▸ **Description of the task**
Show each line of the material below that contains the string "header". Letter case must match.

[A block of data]

(begin)

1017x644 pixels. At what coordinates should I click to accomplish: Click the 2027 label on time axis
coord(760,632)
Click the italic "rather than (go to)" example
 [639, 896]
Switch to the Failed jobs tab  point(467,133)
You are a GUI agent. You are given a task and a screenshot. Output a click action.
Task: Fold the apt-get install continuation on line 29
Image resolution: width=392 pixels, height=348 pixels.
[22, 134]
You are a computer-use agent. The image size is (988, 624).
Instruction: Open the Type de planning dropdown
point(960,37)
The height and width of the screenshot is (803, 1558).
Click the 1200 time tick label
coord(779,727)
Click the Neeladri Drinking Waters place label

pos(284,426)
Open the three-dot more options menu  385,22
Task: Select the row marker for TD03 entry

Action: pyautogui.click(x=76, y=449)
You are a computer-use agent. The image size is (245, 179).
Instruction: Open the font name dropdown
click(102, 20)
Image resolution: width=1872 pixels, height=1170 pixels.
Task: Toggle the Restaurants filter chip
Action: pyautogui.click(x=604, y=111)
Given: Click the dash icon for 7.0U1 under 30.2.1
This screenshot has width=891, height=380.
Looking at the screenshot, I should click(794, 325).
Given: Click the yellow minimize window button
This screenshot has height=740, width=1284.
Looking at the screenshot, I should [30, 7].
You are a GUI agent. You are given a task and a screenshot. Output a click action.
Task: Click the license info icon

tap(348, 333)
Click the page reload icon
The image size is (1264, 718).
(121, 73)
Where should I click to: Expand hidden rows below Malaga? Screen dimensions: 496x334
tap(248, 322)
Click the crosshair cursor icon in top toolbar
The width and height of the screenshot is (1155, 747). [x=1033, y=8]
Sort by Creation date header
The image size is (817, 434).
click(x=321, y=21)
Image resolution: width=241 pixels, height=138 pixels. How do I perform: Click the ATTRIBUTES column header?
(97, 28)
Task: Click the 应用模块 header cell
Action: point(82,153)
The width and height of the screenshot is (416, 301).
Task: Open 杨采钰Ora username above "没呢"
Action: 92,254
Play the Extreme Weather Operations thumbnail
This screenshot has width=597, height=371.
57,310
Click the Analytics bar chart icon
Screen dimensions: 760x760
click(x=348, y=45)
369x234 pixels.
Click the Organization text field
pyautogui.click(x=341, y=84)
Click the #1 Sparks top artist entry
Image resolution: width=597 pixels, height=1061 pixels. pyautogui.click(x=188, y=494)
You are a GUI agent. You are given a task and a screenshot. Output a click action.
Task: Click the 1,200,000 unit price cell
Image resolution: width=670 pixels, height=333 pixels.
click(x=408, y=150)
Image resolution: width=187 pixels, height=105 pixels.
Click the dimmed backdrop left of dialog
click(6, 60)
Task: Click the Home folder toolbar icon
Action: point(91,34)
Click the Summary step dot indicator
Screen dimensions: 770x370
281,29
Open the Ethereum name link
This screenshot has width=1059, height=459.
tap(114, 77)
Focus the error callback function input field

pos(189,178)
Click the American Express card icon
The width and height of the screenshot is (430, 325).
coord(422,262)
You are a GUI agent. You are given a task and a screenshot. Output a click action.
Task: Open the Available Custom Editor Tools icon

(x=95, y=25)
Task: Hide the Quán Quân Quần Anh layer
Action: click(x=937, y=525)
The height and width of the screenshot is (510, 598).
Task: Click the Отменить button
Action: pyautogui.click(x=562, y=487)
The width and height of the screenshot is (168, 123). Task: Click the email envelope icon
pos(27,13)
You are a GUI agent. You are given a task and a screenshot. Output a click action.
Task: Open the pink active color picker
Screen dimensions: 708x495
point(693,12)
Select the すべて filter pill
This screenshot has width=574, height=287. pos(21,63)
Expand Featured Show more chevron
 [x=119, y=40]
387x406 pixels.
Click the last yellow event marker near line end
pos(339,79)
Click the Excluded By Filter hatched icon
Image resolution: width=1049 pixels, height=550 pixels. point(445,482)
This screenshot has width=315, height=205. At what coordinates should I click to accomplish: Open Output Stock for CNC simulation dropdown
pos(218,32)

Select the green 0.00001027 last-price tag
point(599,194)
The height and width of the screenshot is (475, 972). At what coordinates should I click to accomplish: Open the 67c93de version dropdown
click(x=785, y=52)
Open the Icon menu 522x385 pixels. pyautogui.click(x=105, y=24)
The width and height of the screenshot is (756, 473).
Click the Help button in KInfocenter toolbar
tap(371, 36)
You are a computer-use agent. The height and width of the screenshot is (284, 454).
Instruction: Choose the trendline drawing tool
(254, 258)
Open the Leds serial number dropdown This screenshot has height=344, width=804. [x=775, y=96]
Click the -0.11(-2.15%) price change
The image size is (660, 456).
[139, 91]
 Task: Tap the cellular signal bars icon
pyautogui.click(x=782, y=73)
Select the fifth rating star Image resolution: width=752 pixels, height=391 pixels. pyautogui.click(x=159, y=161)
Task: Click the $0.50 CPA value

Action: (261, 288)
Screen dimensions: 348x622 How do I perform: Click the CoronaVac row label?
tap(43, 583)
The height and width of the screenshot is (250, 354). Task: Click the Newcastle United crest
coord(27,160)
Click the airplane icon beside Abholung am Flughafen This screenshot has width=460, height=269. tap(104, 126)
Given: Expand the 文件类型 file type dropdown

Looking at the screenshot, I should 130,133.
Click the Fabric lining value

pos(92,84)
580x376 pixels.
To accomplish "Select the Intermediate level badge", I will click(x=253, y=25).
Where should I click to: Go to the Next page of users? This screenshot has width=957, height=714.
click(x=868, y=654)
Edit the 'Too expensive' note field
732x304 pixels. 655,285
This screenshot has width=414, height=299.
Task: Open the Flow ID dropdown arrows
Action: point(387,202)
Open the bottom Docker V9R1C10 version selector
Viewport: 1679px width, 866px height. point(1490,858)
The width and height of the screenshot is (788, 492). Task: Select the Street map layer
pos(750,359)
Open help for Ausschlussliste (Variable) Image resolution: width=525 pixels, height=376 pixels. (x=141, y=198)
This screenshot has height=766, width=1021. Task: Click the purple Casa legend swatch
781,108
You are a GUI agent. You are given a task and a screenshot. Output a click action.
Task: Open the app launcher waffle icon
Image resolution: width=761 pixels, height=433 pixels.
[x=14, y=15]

(end)

▸ **Worked solution**
Sort by Creation date header
Image resolution: width=241 pixels, height=138 pixels. How do I perform: Click the ATTRIBUTES column header?
Task: Click the 应用模块 header cell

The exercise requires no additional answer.